« Connaître sert beaucoup pour inventer. » (Mme de Staël)

Marion Delorme

Marion Delorme, courtisane spirituelle

Marion Delorme   Sur le chapitre de la haute courtisanerie, Marion Delorme - ou de Lorme ou encore de l'Orme - peut en remontrer à Ninon de Lenclos. Elle fut la femme galante la plus célèbre du premier XVIIe siècle, renommée aussi bien pour sa beauté que pour son esprit. Elle tint une véritable cour et collectionna les amants les plus illustres, dont Richelieu. Le cardinal de Retz ne la portait pas dans son cœur et écrivit dans ses Mémoires qu'elle « était un peu moins qu'une prostituée » et qu'elle « sacrifia le cardinal de Richelieu à des Barreaux » (conseiller au Parlement, poète et libertin) ; Retz critique les « galanteries » du cardinal « qui en vérité ne répondaient en rien à la grandeur de ses actions, ni à l'éclat de sa vie. »

   Sa vie romanesque a fourni à Victor Hugo le sujet d'un drame éponyme (voir infra).

   Elle fut célébrée ainsi par l’un de ses amants, le poète Jacques Vallée :

« J’ai toujours eu le goût des bonnes choses,

J’aime à voir le soleil et l’incarnat des roses. »

Marion Delorme, drame de Victor Hugo (1831)

   En 1636, sous le règne de Louis XIII, Marion Delorme a abandonné sa vie de courtisane par amour pour le pur et mélancolique Didier. Il ignore tout du passé de la jeune femme et lorsqu’un de ses anciens amants, Saverny, prétend la reconnaître, il le provoque en duel. Les gardes de Richelieu interrompent le duel : Saverny joue le mort et Didier est emprisonné. Marion réussit à le faire évader et tous deux se mêlent à une troupe de comédiens ambulants. Mais ils sont reconnus par Laffemas, espion de Richelieu, qui refuse sa grâce à Didier. Marion ira jusqu’à se donner à Laffemas pour sauver son amant, vainement. Les deux jeunes gens vont mourir, non sans proclamer une dernière fois leur amour et non sans que Marion ait obtenu de Didier l’assurance de son pardon.  

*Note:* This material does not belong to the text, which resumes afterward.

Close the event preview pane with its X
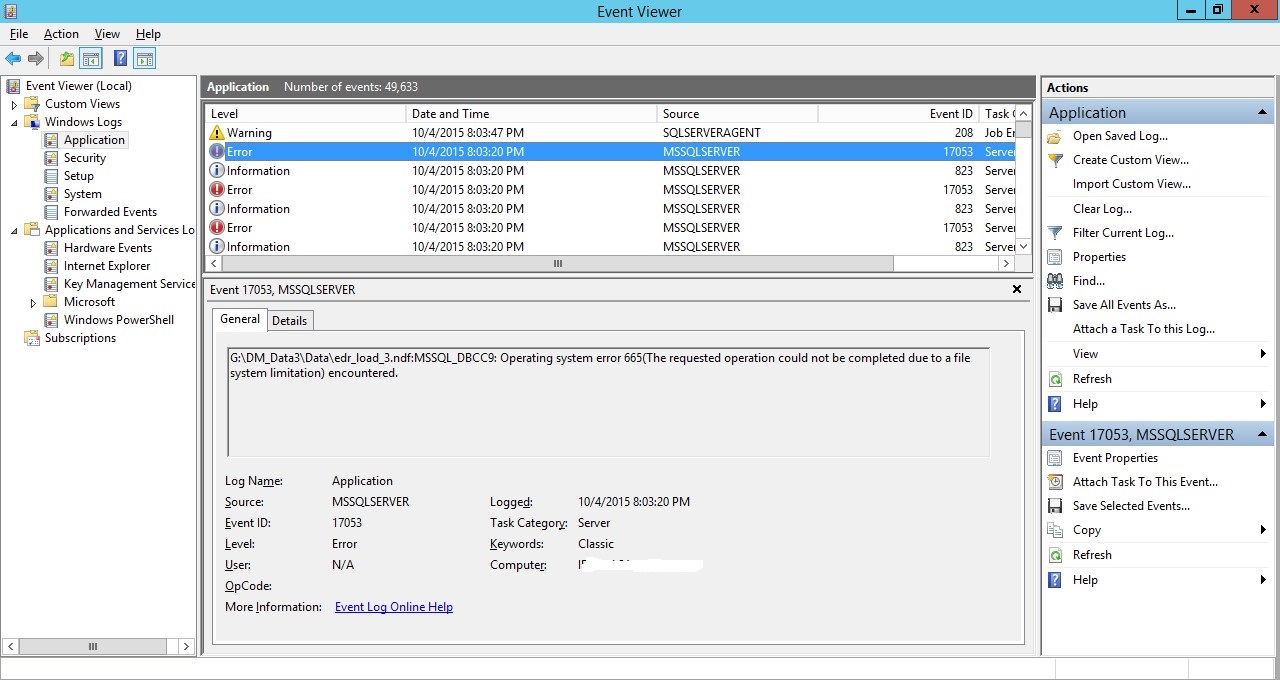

    Ce drame en vers fut en réalité écrit par Hugo en 1829 et il est presque contemporain de Cromwell. Mais il était tombé sous le coup de la censure de Charles X.  

   On y trouve l’application de la théorie défendue dans la Préface de Cromwell : intrigue serrée, émotion, imbrication d’éléments dramatiques et de passages comiques. Le thème de la courtisane rachetée par l’amour devait connaître un grand succès au 19e siècle. Quant à l’évocation historique, elle donne une image très sombre et partisane de Richelieu, ennemi des frondeurs et bête noire de la génération romantique. Toutefois, les clichés concernant Louis XIII ont la vie dure : en comparaison du cardinal, c'est un bien triste personnage :

« Il [Richelieu] est le flambeau. Le roi c'est la lanterne

Qui le sauve du vent sous sa vitre un peu terne. »

Opinion de Baudelaire sur Hugo

« ... Nous trouvons en lui [Hugo] cette préoccupation des faibles, des proscrits et des maudits. L'idée de justice s'est trahie, de bonne heure, dans ses oeuvres, par le goût de la réhabilitation... » Et Baudelaire cite Marion de Lorme à côte de Ruy Blas. (article sur Les Misérables, paru dans le journal Le Boulevard le 20 avril 1862).